■ Required task
Quote the following records back word for word.
start
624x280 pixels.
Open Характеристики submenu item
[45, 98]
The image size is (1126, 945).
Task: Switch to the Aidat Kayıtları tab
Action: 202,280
end
■ Result
624x280 pixels.
Open Характеристики submenu item
[45, 98]
The image size is (1126, 945).
Task: Switch to the Aidat Kayıtları tab
Action: 202,280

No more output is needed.